The Court TV people got in the way here even more than they had in the Iowa case. Unhappy with letting the witnesses tell the story, and despite the big thing they make of calling the viewing public the "13th Juror," the commentators found it necessary to keep cutting short the various testimonies, in favor of bringing in "experts" and educating us and themselves on the subject of cults, between their own copious opinions. But cults have been motes in the American eye so often and for so long that I wondered why so much of that review was necessary.

Certainly anyone who was an adult in 1978 and paid attention to things heard an indelible thing or two about that most extreme of cults, the one headed by Jim Jones that came to a truly apocalyptic climax in Jonestown, Guyana. For younger people the 1980 film "The Guyana Tragedy: the Story of Jim Jones," does a great though chilling job of telling that story.

When they weren't educating us, the Court TV people kept applying the standards of the larger society to the case, and they struck me as being fully willing to see Robidoux receiving the same sentence as her husband without further ado. They had trouble buying the proposition that she was almost as much a victim as was her late son, because she had suffered abuses of the cult world from an early age, and they were gratified by the many emails they received that expressed the same outlook, overwhelmingly from women. In fact, the prevailing view seemed to be that all the cult members should be jailed, for watching the crime happen and doing nothing about it.

Undoubtedly it is among the worst of crimes to see your child going hungry and to know that he's suffering, but, because of some belief impressed upon you by others, you feel obliged to continue feeding him on an ultimately fatal diet while you hope for a miracle. Still, in terms of practical effect, I would think that a trial like this is like a court of geese trying a duck because it isn't a goose. Doesn't punishment of the guilty parents amount to the larger society wreaking the revenge of the child upon his parents and nothing else?

Realizing that vengeance has its limitations, legal people insist that, even more importantly, trials and the resulting verdicts and sentences serve as object lessons with a deterrent effect. And that may be true -- but in this kind of case that element is absent, though it's necessary to carry on with the proceedings as if deterrence is possible anyway.

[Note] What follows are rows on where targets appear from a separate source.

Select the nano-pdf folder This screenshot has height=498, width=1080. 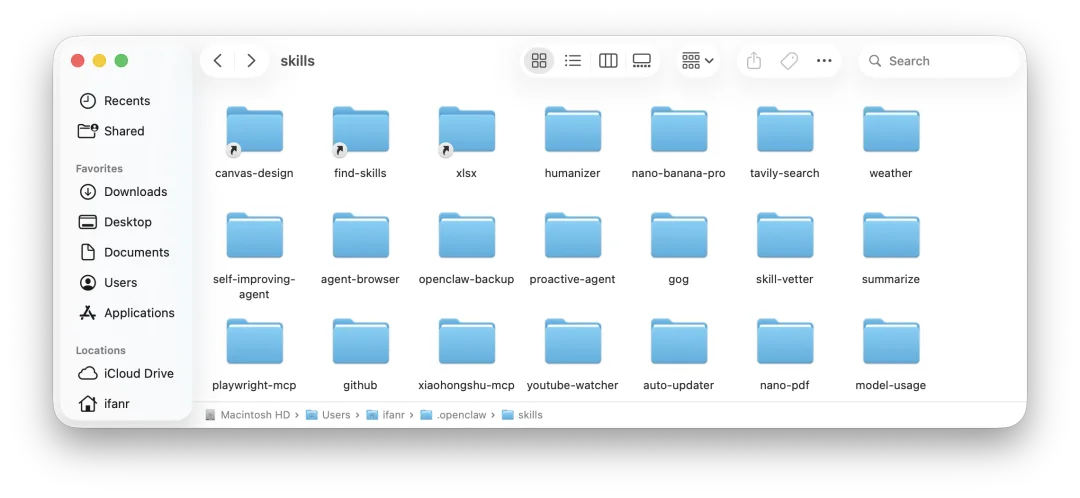pos(785,354)
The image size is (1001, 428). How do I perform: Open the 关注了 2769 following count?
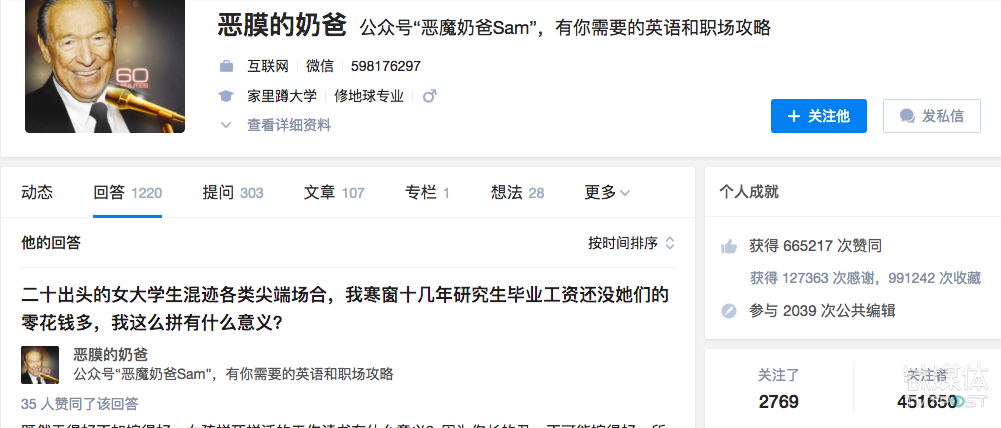(778, 389)
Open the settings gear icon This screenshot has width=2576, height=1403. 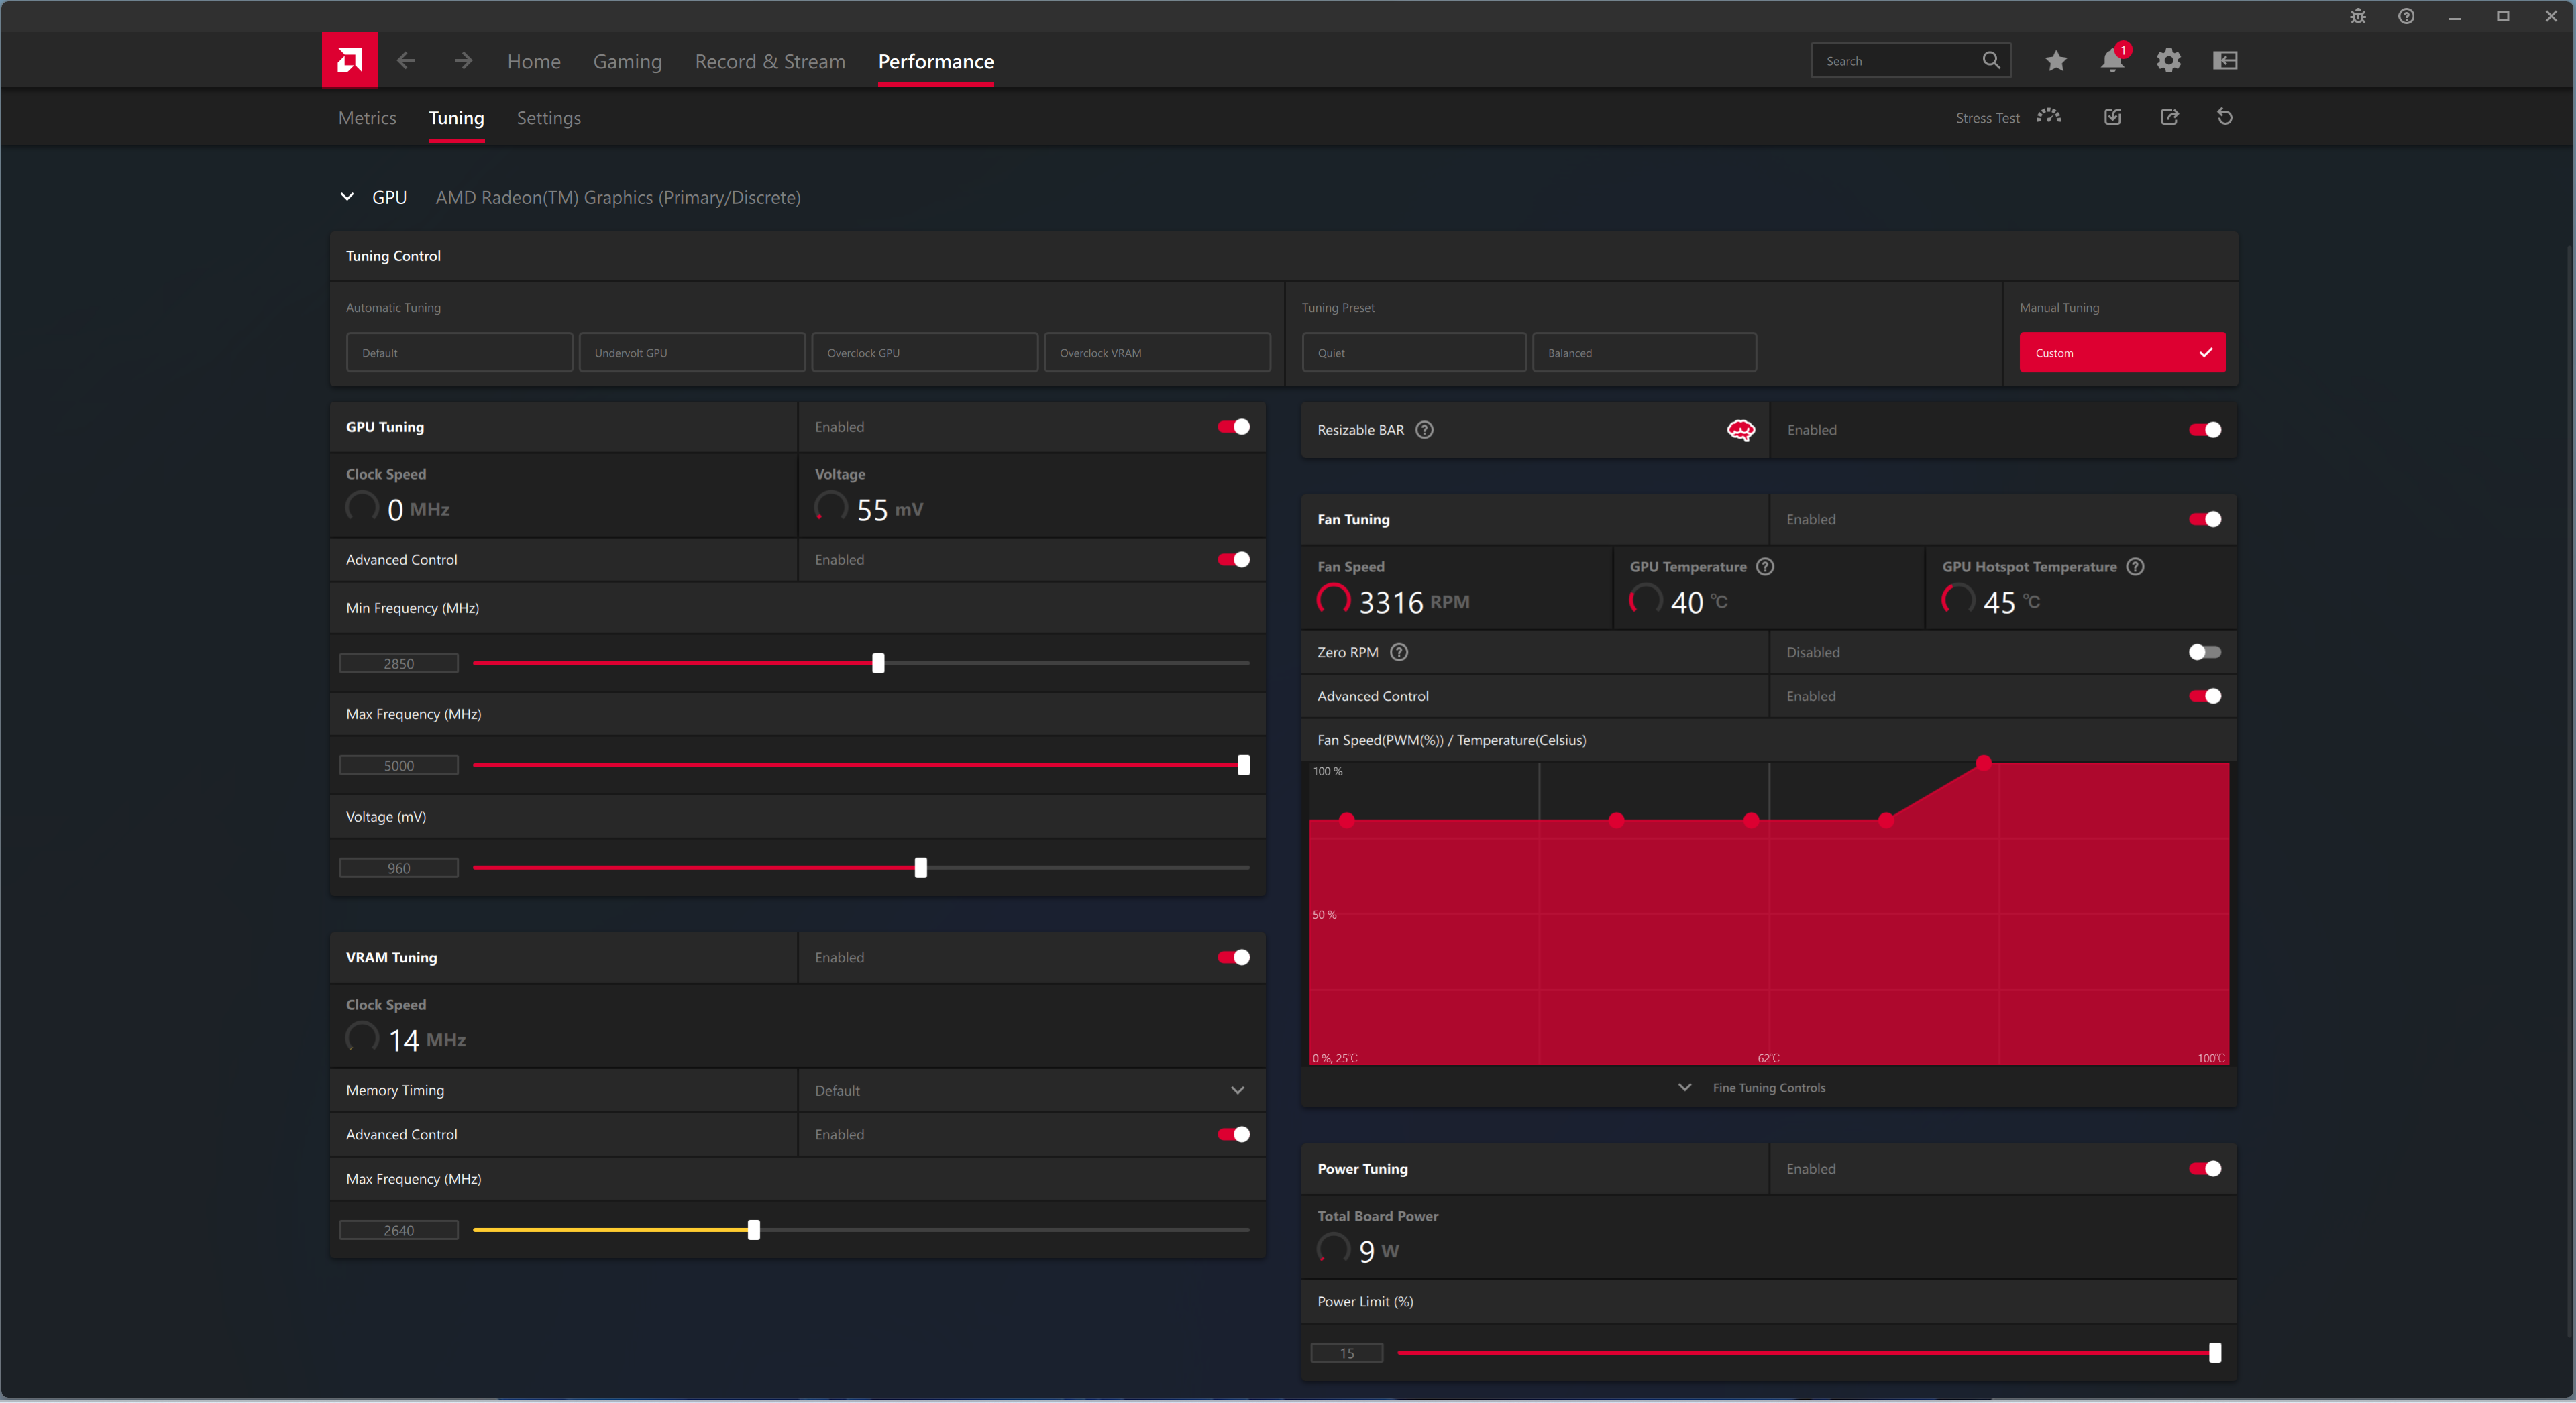pyautogui.click(x=2168, y=61)
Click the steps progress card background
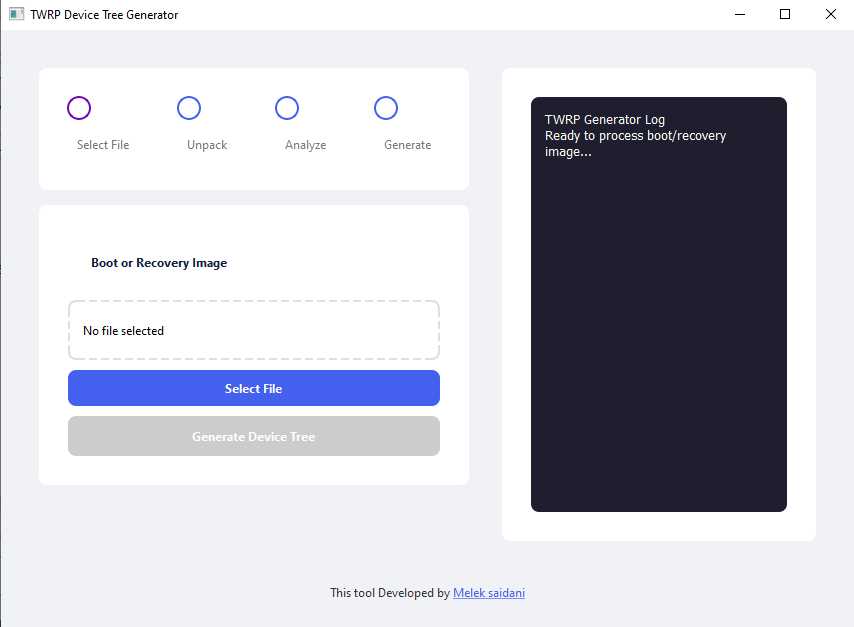Screen dimensions: 854x627 coord(253,128)
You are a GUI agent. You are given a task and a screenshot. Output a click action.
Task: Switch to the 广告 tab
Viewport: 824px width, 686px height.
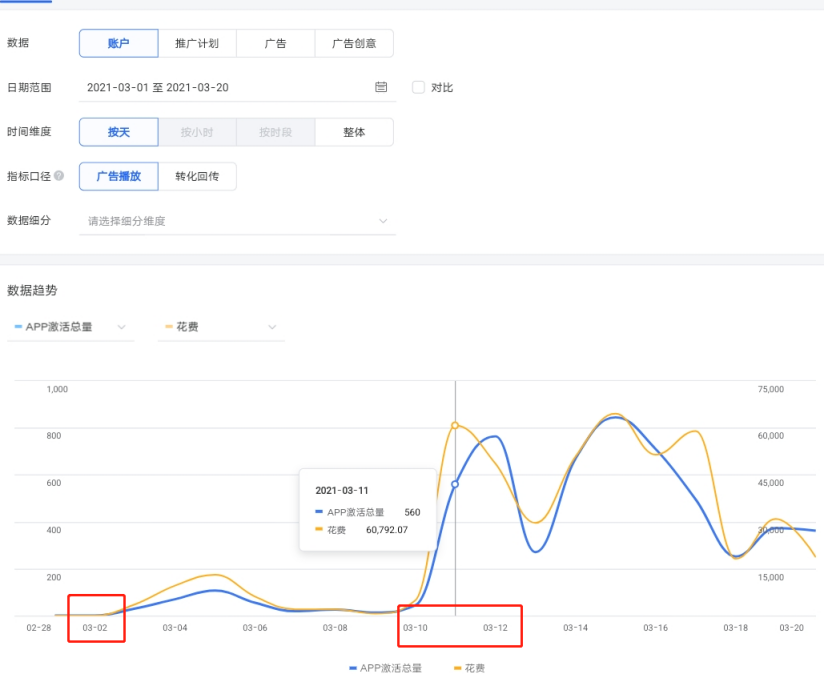275,43
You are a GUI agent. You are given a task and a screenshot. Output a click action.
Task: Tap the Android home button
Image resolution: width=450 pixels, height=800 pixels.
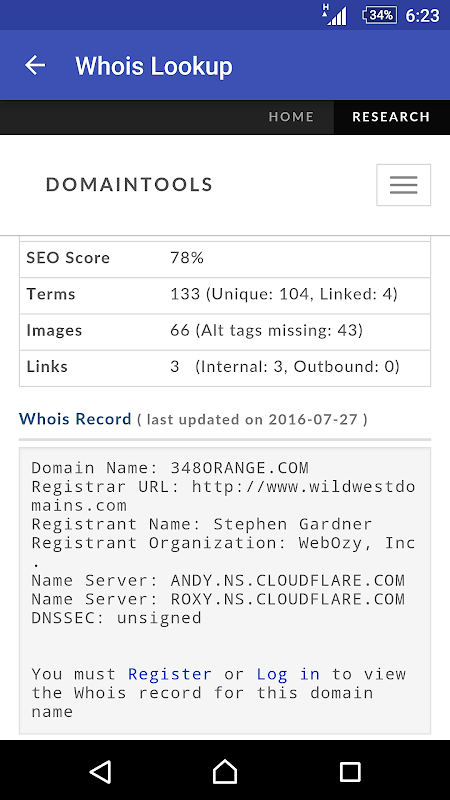(225, 771)
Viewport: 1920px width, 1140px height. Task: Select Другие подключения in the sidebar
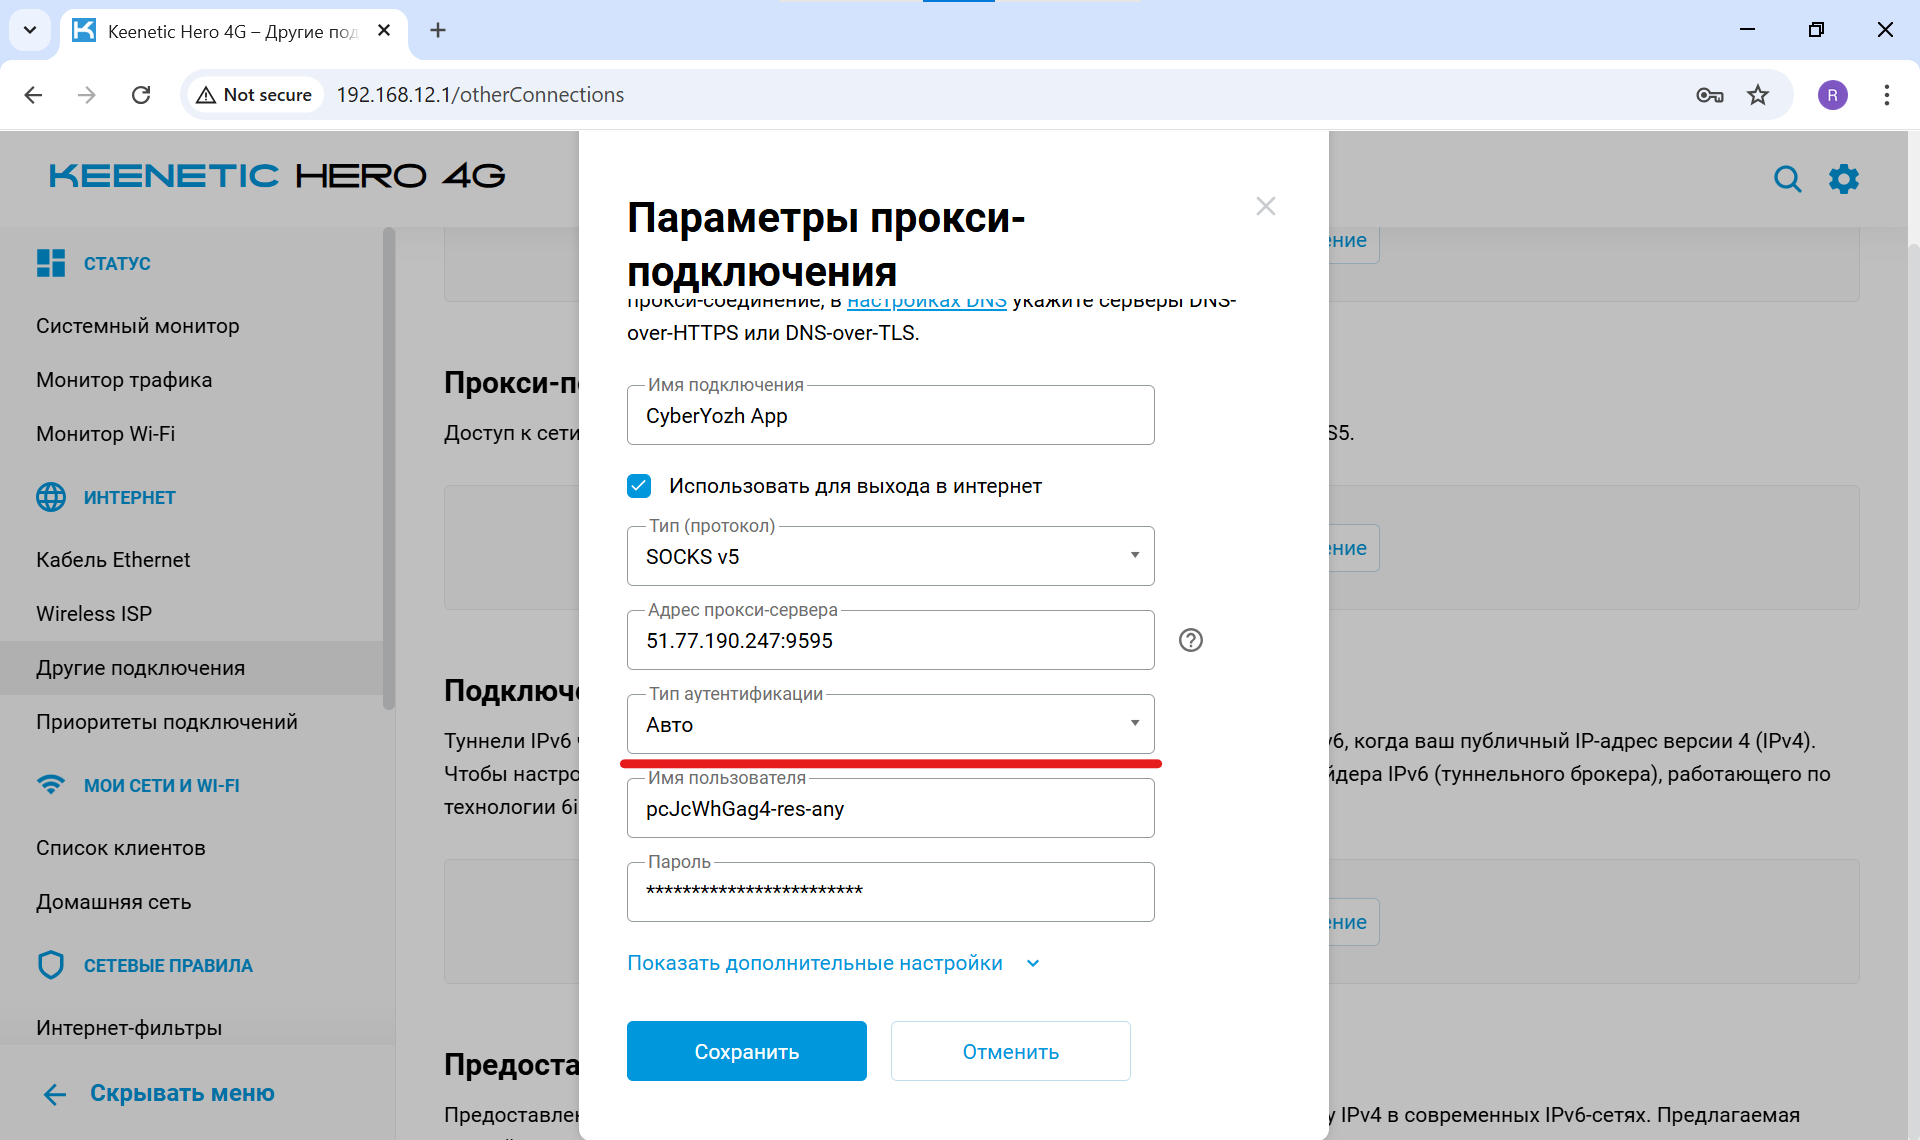point(140,667)
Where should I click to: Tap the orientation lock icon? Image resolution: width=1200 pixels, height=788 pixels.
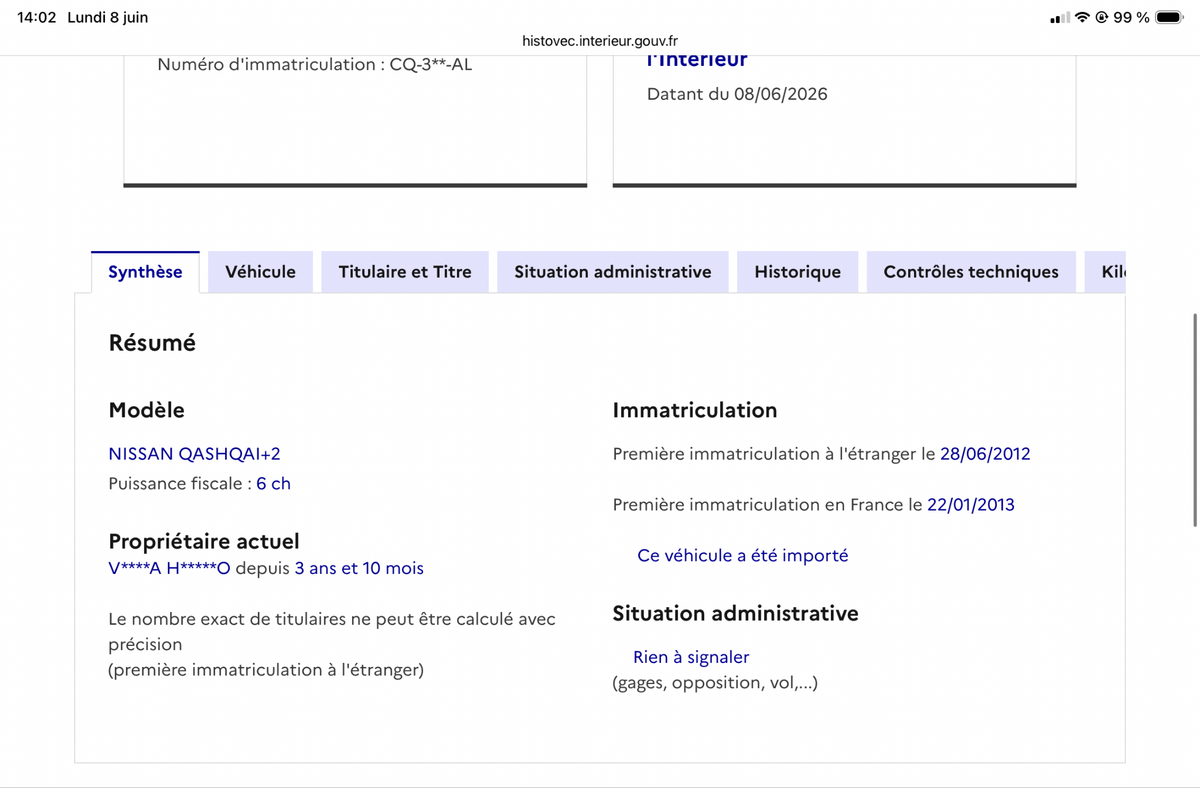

People who enter cults have entirely thrown off the belief systems of the larger society, and that includes their assessment of the consequences of their actions. Often a cult is an extreme reaction and a complete denial of those belief systems. So, what the larger society maintains means little or nothing to a true cult member, and that includes feeling the expected remorse for their actions, even while they are suffering the pain of their punishment. They are in an almost literally different world.

Cults, however, figure to be always with us. Weren't all the big, recognized religions of today looked upon as being cults in the beginning? There will always be weak-minded and lazy people who will be glad to cast aside all responsibility for thinking for themselves and instead remain content in allowing everything to be decided for them by one central, charismatic leader. So, even in the unlikely event that cases like this will be known to them, that still won't mean much to the believers of tomorrow.

This trial took place several months ago, in February. K. Robidoux was convicted only of assault and battery, a misdemeanor, for which she was given the maximum sentence of two and a half years. But, as she had already served close to three years in a mental facility, she was set free. Meanwhile she had also lost custody of all four of her remaining children.

The wide disparity between the sentences dropped on the two parents is striking.

All I know is that the line between the insanity defense and a cult like this is hard to detect.

Once, before taking a long group auto trip to Maine, everyone in the Body had to leave their valuables behind in a trash bag, including their glasses and all their money. When one of their cars ran out of gas in the backwoods of Maine, they all put their hands on the hood and prayed, in the expectation that the tank would suddenly be filled.